1. A system for reducing the effect of noise on a touch sensor, said system comprising:

a plurality of parallel X electrodes disposed in a first plane, and a plurality of parallel Y electrodes disposed in a second plane, wherein the Y electrodes are co-planar with but orthogonal to the X electrodes;

drive circuitry for simultaneously transmitting a drive signal on the plurality of X electrodes that are selected to function as the drive electrodes; and

sense circuitry for simultaneously receiving a signal from the plurality of Y electrodes that are functioning as the sense electrodes, wherein any noise affecting the touch sensor is simultaneously received on the sense electrodes during a single measurement cycle.

2. The system as defined in claim 1 wherein the system is further comprised of a controller for switching the functions of the plurality of X and Y electrodes, such that when the plurality of X electrodes are functioning as the drive electrodes, the plurality of Y electrodes are functioning as the sense electrodes, and vice versa.

3. A system for increasing electric field projection from a touch sensor to obtain improved proximity sensing, said system comprised of:

a plurality of parallel X electrodes disposed in a first plane, and a plurality of parallel Y electrodes disposed in a second plane, wherein the Y electrodes are co-planar with but orthogonal to the X electrodes;

drive circuitry for simultaneously transmitting a drive signal on the plurality of X electrodes that are selected to function as the drive electrodes; and

sense circuitry for simultaneously receiving a signal from the plurality of Y electrodes that are functioning as the sense electrodes, wherein simultaneously driving the plurality of X or Y electrodes in a measurement cycle projects an electric field farther from the touch sensor than if the plurality of X or Y electrodes were toggled in smaller groups or as individual electrodes.

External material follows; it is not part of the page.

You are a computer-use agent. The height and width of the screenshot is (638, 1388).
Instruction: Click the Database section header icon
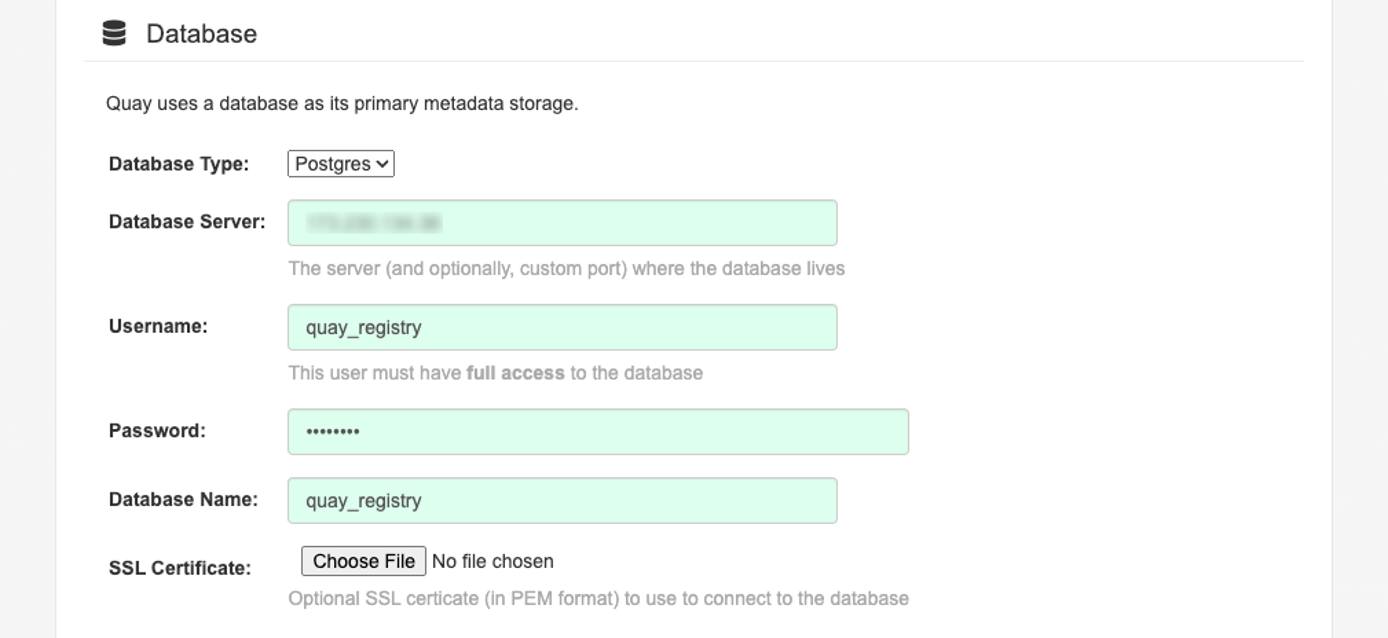tap(114, 32)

4. A method for reducing the effects of noise, decreasing power requirements and increasing a scan rate of a touch sensor, said method comprising:

providing a plurality of parallel X electrodes disposed in a first plane and providing a plurality of parallel Y electrodes disposed in a second plane, wherein the Y electrodes are co-planar with but orthogonal to the X electrodes;

transmitting a drive signal from the plurality of X electrodes and receiving sense signals on the plurality of Y electrodes in a first measurement cycle;

switching the functions of the plurality of X and Y electrodes;

transmitting a drive signal on the plurality of Y electrodes and receiving sense signals on the plurality of X electrodes in a second measurement cycle; and

reducing the effect of noise on the touch sensor by simultaneously receiving the sense signals during the first and second measurement cycles because all of the electrodes receiving the sense signals are affected simultaneously.

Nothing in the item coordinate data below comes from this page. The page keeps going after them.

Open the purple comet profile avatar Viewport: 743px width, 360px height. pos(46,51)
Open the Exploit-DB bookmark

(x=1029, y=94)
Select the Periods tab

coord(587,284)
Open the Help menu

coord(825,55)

5. The method as defined in claim 4 wherein the method further comprises increasing a scan rate by collecting all the information needed to determine a position of a detectable object on the touch sensor during the first and second measurement cycles.

6. The method as defined in claim 4 wherein the method further comprises decreasing power requirements of the touch sensor by collecting all of the information needed to determine a position of a detectable object on the touch sensor during the first and second measurement cycles.

7. The method as defined in claim 4 wherein the method further comprises increasing electric field projection from the touch sensor to obtain improved proximity sensing by simultaneously driving the plurality of X or Y electrodes in the first and second measurement cycles to project the electric field farther from the touch sensor than if the plurality of X or Y electrodes were toggled in smaller groups or as individual electrodes.